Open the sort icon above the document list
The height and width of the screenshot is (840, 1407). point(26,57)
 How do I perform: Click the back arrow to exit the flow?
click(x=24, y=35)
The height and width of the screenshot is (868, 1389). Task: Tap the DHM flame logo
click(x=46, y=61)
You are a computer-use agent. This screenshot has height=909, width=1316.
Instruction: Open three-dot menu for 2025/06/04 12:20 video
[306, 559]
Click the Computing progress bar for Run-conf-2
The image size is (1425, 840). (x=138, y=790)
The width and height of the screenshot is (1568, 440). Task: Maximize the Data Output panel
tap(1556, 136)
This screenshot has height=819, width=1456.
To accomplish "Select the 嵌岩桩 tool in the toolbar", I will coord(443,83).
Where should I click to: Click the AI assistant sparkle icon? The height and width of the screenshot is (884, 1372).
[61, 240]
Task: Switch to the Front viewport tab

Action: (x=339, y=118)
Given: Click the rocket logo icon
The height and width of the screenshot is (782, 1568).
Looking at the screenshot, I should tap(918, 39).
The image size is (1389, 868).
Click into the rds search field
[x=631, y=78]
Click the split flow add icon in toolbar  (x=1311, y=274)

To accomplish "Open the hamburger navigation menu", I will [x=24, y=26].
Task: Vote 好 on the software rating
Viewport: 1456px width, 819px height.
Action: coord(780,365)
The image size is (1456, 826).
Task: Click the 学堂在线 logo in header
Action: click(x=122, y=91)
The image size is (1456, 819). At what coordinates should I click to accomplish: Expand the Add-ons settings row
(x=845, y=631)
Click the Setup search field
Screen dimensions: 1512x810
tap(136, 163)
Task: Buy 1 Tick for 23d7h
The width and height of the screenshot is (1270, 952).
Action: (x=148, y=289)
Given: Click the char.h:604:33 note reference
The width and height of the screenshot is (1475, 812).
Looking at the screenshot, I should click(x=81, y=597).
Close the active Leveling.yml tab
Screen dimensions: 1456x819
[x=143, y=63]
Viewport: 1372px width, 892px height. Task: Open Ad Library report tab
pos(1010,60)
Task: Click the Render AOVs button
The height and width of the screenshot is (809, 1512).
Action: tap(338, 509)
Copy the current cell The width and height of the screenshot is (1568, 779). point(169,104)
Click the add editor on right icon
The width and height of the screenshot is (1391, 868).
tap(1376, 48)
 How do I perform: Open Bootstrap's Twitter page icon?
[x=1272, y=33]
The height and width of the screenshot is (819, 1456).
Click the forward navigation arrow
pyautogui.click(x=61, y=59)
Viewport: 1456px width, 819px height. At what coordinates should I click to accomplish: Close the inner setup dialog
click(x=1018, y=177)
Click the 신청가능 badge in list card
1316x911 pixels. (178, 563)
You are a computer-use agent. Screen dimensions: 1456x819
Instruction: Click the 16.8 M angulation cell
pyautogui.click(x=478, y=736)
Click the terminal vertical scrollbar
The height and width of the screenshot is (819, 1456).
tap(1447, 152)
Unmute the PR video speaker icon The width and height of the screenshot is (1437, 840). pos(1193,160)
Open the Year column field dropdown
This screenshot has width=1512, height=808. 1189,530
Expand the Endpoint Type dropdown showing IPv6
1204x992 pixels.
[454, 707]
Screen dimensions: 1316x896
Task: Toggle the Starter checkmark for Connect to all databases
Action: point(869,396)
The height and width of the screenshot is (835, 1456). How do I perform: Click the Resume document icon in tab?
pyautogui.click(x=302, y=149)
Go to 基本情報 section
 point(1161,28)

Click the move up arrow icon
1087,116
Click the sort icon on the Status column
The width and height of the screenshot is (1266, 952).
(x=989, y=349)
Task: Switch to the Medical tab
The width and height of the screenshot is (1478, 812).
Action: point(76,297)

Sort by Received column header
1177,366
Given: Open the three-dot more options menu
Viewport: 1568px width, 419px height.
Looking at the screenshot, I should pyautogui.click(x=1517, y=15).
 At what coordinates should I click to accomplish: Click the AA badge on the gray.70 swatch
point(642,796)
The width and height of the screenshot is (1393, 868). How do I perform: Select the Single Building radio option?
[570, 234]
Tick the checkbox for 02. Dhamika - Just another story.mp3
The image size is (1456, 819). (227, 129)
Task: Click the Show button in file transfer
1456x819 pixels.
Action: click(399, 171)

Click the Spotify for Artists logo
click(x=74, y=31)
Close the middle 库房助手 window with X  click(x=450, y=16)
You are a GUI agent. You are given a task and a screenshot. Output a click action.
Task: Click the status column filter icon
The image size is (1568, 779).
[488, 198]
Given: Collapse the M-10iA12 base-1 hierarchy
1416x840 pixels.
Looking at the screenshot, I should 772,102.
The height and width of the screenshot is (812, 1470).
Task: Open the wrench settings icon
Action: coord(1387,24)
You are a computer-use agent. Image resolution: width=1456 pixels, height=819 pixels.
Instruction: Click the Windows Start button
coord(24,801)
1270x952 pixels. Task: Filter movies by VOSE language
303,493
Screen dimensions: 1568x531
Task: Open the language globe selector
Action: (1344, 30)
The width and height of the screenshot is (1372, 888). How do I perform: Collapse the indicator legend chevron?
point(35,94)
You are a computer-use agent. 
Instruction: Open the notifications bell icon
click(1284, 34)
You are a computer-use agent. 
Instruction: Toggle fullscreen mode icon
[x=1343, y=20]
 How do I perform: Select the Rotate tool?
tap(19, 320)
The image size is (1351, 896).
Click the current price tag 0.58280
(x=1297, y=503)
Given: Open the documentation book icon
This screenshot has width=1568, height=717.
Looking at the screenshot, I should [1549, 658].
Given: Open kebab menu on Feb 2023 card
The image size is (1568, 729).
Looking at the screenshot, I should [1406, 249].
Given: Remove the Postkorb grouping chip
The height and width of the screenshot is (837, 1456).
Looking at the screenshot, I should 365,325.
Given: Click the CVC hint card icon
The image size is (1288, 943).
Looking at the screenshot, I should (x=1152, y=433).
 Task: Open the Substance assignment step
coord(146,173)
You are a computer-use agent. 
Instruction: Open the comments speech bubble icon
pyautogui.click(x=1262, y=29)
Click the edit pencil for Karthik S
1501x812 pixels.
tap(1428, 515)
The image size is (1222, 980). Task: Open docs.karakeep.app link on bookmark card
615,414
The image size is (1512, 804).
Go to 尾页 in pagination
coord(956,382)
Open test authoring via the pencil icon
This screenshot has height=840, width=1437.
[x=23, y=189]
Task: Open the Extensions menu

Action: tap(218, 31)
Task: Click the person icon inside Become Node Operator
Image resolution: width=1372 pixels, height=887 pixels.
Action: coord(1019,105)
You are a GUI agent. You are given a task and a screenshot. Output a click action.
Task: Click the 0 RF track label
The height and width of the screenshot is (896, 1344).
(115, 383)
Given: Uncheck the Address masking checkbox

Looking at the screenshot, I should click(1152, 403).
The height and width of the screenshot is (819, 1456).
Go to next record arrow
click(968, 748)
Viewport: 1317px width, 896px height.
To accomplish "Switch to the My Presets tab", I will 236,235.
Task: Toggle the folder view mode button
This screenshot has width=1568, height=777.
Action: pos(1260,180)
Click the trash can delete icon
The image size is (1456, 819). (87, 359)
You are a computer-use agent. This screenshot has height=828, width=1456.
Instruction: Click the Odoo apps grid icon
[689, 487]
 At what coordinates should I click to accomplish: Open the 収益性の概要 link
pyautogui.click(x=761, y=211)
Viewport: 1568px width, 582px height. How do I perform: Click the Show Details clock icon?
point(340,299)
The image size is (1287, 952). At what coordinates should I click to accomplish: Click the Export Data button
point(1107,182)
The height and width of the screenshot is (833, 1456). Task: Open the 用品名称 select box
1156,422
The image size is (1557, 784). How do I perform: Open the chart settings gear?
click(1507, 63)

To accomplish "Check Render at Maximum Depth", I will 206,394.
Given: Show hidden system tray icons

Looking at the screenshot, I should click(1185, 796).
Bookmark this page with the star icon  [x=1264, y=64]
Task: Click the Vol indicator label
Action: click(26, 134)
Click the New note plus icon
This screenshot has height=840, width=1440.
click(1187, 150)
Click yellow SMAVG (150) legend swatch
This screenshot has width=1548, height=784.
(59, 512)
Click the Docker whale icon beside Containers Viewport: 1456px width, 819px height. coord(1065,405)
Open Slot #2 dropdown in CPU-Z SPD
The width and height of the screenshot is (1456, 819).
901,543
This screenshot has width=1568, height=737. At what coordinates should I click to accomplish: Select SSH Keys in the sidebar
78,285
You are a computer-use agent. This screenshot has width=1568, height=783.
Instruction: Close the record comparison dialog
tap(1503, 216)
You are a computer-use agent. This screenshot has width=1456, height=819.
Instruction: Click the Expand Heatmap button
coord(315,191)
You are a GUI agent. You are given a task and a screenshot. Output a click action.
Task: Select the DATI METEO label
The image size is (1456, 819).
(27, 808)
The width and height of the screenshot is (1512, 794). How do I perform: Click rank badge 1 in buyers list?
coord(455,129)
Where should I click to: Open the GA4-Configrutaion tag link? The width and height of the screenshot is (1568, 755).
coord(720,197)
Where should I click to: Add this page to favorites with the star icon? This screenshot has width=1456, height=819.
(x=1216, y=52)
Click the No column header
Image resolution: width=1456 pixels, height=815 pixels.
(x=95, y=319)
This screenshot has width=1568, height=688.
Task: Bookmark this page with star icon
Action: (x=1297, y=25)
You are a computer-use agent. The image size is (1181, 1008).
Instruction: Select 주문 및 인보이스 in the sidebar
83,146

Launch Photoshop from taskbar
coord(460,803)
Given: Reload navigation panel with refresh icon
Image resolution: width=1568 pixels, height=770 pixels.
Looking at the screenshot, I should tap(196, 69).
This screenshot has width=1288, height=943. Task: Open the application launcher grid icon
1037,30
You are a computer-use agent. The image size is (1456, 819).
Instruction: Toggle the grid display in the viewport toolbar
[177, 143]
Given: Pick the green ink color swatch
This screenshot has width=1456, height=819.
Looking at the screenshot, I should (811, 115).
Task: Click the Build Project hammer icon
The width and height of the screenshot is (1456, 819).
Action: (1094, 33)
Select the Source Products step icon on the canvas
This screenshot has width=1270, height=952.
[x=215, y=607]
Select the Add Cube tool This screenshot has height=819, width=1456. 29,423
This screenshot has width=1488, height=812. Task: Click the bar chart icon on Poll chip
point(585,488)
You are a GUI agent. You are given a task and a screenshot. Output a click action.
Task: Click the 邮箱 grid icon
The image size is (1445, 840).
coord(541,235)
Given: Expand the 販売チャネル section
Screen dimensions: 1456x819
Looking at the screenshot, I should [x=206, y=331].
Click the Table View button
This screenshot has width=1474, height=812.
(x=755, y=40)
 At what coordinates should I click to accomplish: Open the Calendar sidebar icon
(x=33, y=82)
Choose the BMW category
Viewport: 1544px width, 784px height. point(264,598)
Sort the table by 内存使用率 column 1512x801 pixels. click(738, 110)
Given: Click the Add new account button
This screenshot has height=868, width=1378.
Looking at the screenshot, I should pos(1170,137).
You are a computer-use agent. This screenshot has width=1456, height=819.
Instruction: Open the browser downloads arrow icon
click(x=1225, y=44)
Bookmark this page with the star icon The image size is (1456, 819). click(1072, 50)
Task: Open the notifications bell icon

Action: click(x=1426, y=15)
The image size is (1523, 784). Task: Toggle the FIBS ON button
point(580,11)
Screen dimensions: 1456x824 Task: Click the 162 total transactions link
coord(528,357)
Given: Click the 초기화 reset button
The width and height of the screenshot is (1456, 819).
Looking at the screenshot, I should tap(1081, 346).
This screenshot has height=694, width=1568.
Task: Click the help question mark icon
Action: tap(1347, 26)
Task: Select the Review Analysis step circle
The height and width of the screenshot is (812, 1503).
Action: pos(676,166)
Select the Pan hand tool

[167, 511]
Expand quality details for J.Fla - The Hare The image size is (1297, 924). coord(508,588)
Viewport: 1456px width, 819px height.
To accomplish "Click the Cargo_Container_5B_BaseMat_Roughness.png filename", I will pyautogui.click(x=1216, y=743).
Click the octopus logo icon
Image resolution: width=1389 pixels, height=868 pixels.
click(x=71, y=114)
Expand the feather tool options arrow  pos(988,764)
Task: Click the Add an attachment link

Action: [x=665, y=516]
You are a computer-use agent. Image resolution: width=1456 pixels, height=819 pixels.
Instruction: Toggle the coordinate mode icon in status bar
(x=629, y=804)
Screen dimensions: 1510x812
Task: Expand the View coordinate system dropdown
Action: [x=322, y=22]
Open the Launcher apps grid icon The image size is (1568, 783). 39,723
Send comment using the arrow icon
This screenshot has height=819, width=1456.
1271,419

What is being asked:
Start with the first line. Please copy exactly each line of the listing through the one with "Task: Vote 好 on the software rating", including it.

Problem solution:
Open the sort icon above the document list
The height and width of the screenshot is (840, 1407). point(26,57)
 How do I perform: Click the back arrow to exit the flow?
click(x=24, y=35)
The height and width of the screenshot is (868, 1389). Task: Tap the DHM flame logo
click(x=46, y=61)
You are a computer-use agent. This screenshot has height=909, width=1316.
Instruction: Open three-dot menu for 2025/06/04 12:20 video
[306, 559]
Click the Computing progress bar for Run-conf-2
The image size is (1425, 840). (x=138, y=790)
The width and height of the screenshot is (1568, 440). Task: Maximize the Data Output panel
tap(1556, 136)
This screenshot has height=819, width=1456.
To accomplish "Select the 嵌岩桩 tool in the toolbar", I will coord(443,83).
Where should I click to: Click the AI assistant sparkle icon? The height and width of the screenshot is (884, 1372).
[61, 240]
Task: Switch to the Front viewport tab

Action: (x=339, y=118)
Given: Click the rocket logo icon
The height and width of the screenshot is (782, 1568).
Looking at the screenshot, I should tap(918, 39).
The image size is (1389, 868).
Click into the rds search field
[x=631, y=78]
Click the split flow add icon in toolbar  (x=1311, y=274)

To accomplish "Open the hamburger navigation menu", I will [x=24, y=26].
Task: Vote 好 on the software rating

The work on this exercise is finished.